BEGIN

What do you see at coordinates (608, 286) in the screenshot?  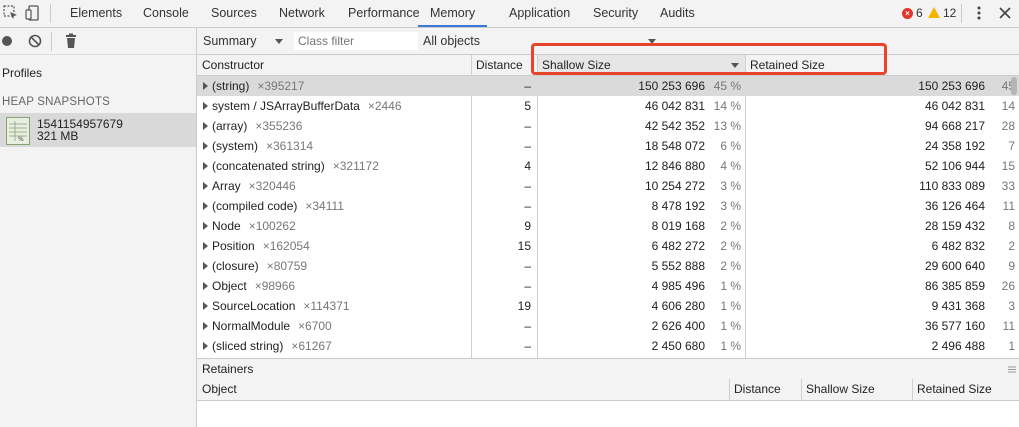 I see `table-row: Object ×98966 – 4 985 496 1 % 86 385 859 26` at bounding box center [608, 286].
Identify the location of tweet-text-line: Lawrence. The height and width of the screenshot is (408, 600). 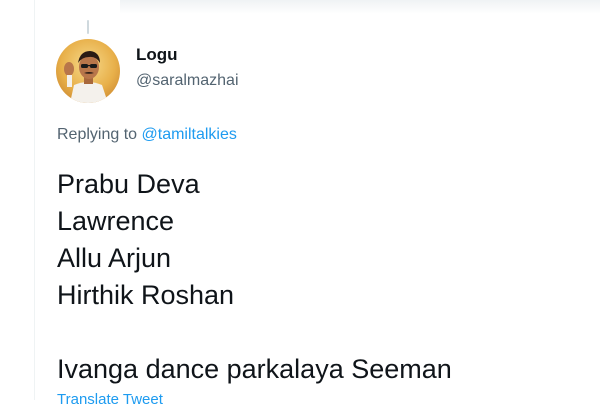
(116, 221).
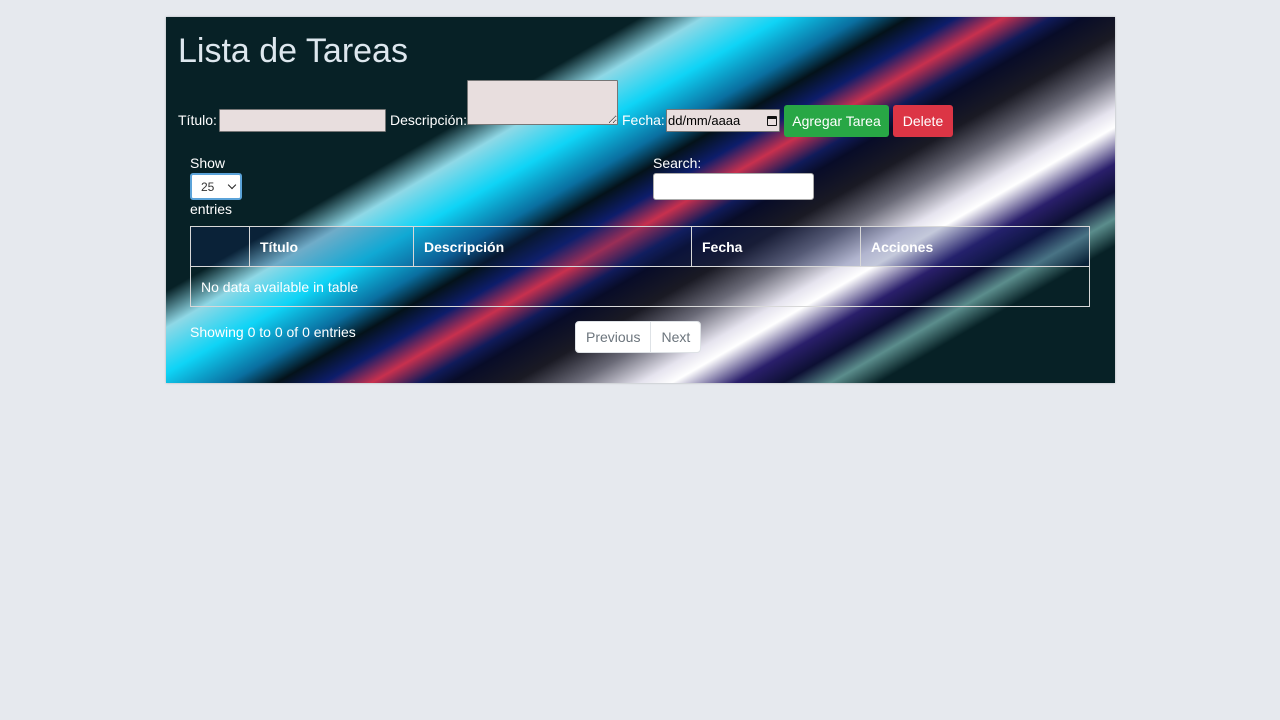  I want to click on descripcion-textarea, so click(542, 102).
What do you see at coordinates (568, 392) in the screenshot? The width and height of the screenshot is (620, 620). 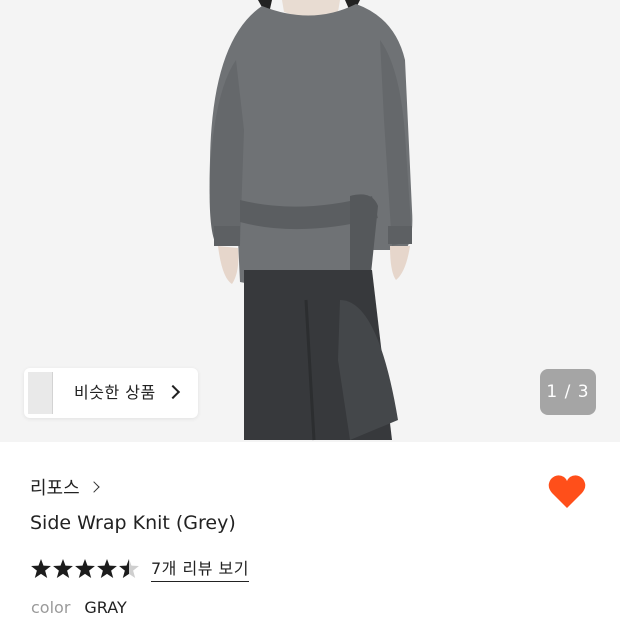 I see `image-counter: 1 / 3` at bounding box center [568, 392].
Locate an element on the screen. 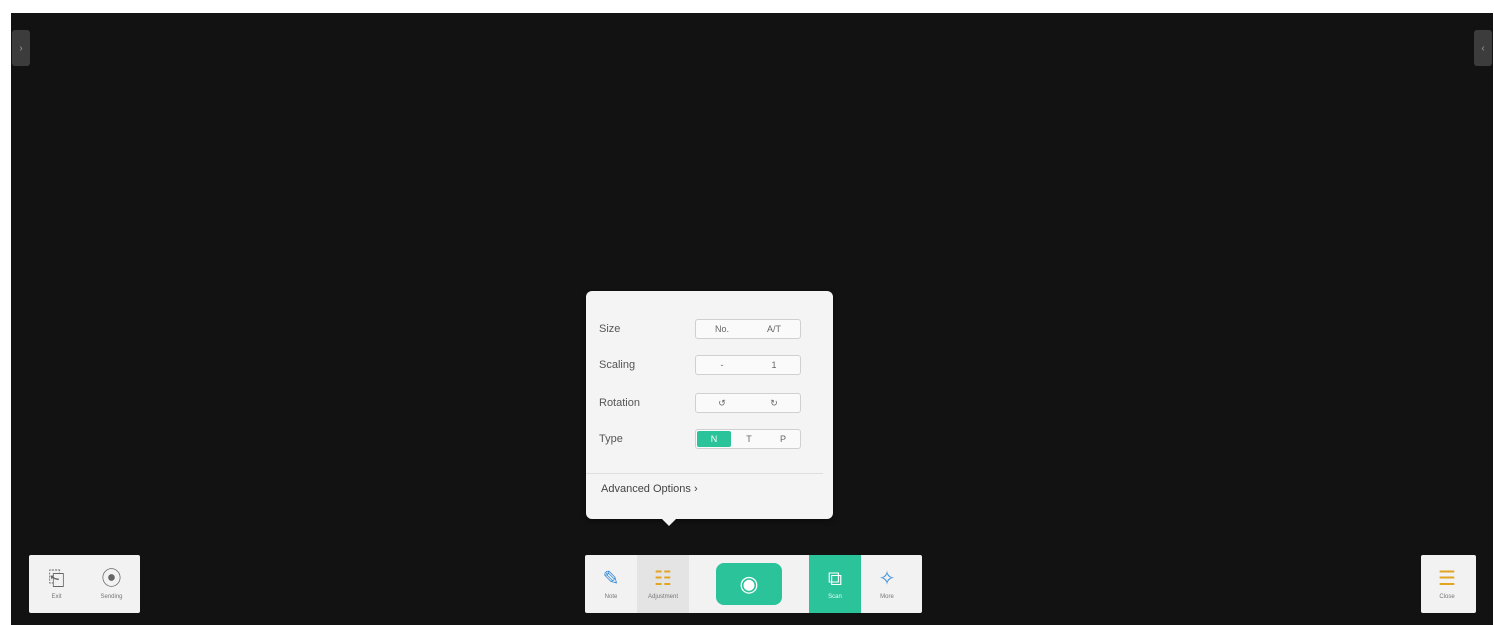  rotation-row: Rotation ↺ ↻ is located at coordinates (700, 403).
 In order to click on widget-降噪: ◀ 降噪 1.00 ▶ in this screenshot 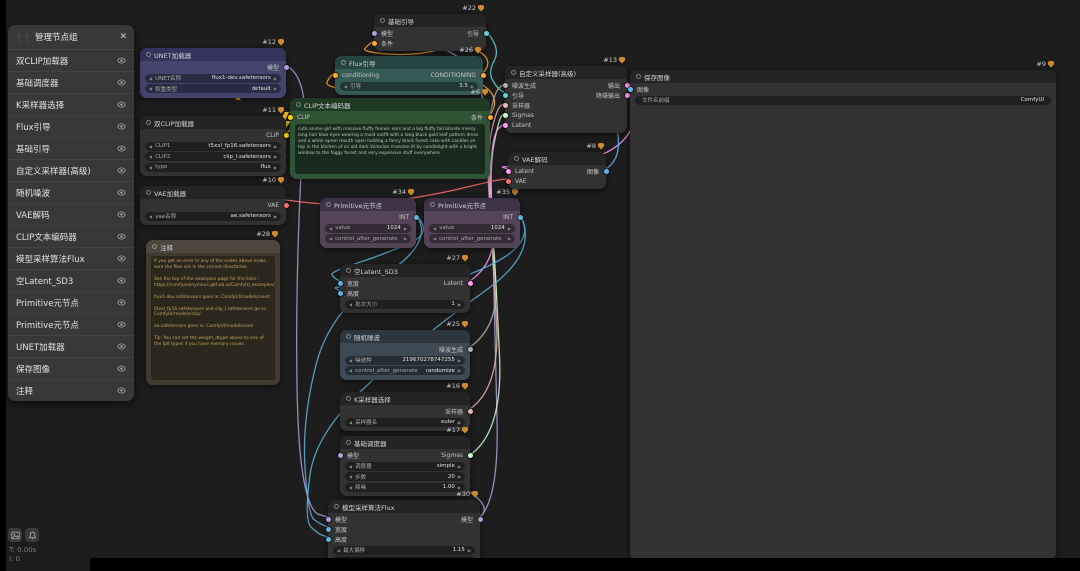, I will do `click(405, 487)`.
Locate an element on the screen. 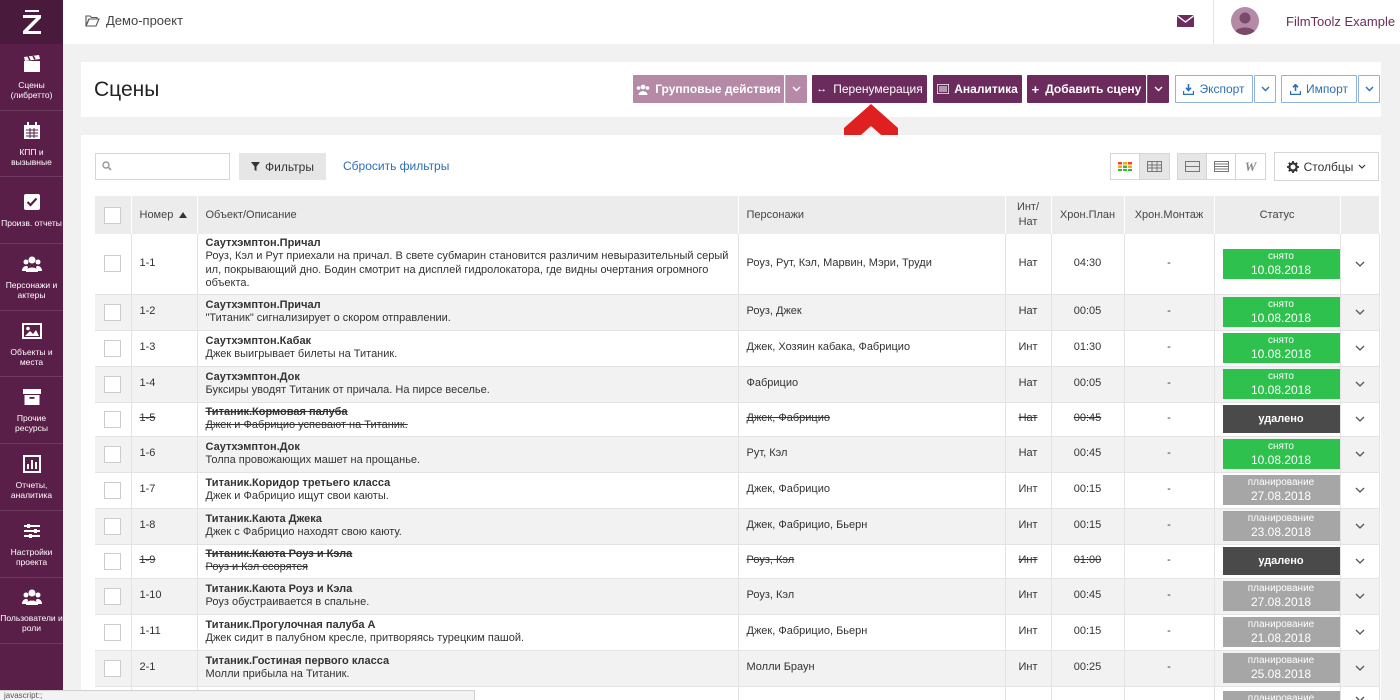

END

_Required work:_
Put the part of the rows that opens with the line containing "Identify the location" and closes with the line containing "I want to click", both ends included, into a Markdown table with the columns Number and Line, skipping blank lines. Leave the pictures out.

_Answer space:_
| Number | Line |
|---|---|
| 1 | Identify the location of tweet-text-line: Lawrence. The height and width of the screenshot is (408, 600).  |
| 2 | (116, 221). |
| 3 |   I want to click on descripcion-textarea, so click(542, 102). |